Gigi Sohn, senior counselor to FCC chairman Tom Wheeler, told a New Haven, Conn., audience Monday that "the simple truth is that meaningful competition for high-speed wired broadband is lacking."
She came not to bury broadband, but to praise the state's 1 gig community broadband project as a way to provide that "lacking" competition.
The FCC made 25 Mbps the new target definition for high-speed broadband, but in her speech, Sohn blew by that mile marker, saying: "We want to see average speeds grow to 50 Megabits per second, 100, and eventually even 1 Gigabit per second."
She suggested that only then is bandwidth removed as a "constraint on innovation."
She said that while 4G LTE mobile broadband is the envy of the world, the fixed broadband side was another story.
"International rankings consistently score the U.S. outside the top 10 in broadband speeds," she said. "Last I checked, most Americans aren’t content with being outside the top 10 in anything that matters – certainly not anything as important as the quality of our digital infrastructure."
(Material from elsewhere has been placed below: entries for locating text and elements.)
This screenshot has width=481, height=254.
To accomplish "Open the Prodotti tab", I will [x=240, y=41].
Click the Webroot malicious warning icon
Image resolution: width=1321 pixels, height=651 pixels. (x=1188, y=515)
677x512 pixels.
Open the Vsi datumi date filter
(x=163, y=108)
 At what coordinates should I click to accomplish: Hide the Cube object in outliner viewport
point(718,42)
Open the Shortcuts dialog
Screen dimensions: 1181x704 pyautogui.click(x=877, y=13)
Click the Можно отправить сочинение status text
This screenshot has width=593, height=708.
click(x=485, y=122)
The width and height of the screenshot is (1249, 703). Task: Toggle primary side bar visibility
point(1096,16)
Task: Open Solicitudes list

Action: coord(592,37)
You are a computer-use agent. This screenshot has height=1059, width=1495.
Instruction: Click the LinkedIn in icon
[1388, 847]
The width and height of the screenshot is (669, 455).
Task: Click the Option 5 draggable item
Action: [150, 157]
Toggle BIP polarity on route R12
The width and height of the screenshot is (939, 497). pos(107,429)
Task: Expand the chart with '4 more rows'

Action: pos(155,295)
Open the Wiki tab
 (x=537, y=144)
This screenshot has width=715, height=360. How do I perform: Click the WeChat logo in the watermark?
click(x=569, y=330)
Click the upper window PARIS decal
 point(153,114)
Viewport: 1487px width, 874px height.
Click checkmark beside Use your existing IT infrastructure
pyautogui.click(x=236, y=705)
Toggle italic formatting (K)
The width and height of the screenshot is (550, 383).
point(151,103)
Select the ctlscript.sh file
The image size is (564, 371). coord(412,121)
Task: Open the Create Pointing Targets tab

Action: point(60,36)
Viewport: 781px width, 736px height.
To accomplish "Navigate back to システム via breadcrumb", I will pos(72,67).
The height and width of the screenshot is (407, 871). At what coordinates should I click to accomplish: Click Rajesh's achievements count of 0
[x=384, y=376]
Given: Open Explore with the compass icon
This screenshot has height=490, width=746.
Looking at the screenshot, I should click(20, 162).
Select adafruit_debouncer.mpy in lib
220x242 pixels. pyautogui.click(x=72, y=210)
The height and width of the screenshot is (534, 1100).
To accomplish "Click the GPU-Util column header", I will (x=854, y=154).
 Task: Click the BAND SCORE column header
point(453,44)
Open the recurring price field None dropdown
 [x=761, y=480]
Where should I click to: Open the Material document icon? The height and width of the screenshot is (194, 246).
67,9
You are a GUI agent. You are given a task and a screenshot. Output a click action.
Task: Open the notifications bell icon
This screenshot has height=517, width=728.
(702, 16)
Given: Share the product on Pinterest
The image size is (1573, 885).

"According to Akamai, the average fixed broadband connection in America is about 12 megabits per second. That’s fine if you live alone, and all you’re doing online is minimal browsing each night while streaming a movie on Netflix. But broadband can enable so much more."
Echoing chairman Wheeler's arguments for regulating ISPs, boosting speed targets, and preempting state laws limiting broadband, Sohn said that at the FCC's 25 Mbps target, just under three-quarters of U.S. homes have either one option or no option at that speed.
She said that lack of broadband options for those speeds could lead to all kinds of bad things, including network neutrality violations. "Lack of competition typically means lesser service and higher prices for consumers. It also increases the risks that broadband providers could use their market power in a way that threatens Internet openness," she said.
Sohn also pointed to 19 states with laws limiting municipal broadband buildouts. She said, again echoing Wheeler, that the bills were frequently passed due to heavy lobbying from incumbent ISPs. The FCC has already preempted laws in two states—Tennessee and North Carolina—but Sohn indicated those will likely not be the last.
"The Commission respects the important role of state governments in our federal system, and we do not take the matter of preempting state laws lightly," she said. "But when state laws directly conflict with Federal laws and policy, we will not be afraid to act."
At least in Tennessee and North Carolina, the FCC made it clear its preemption applied to laws that disallowed expansions of broadband buildouts already authorized by state laws, and said preemption did not extend to state laws banning municipal broadband systems outright.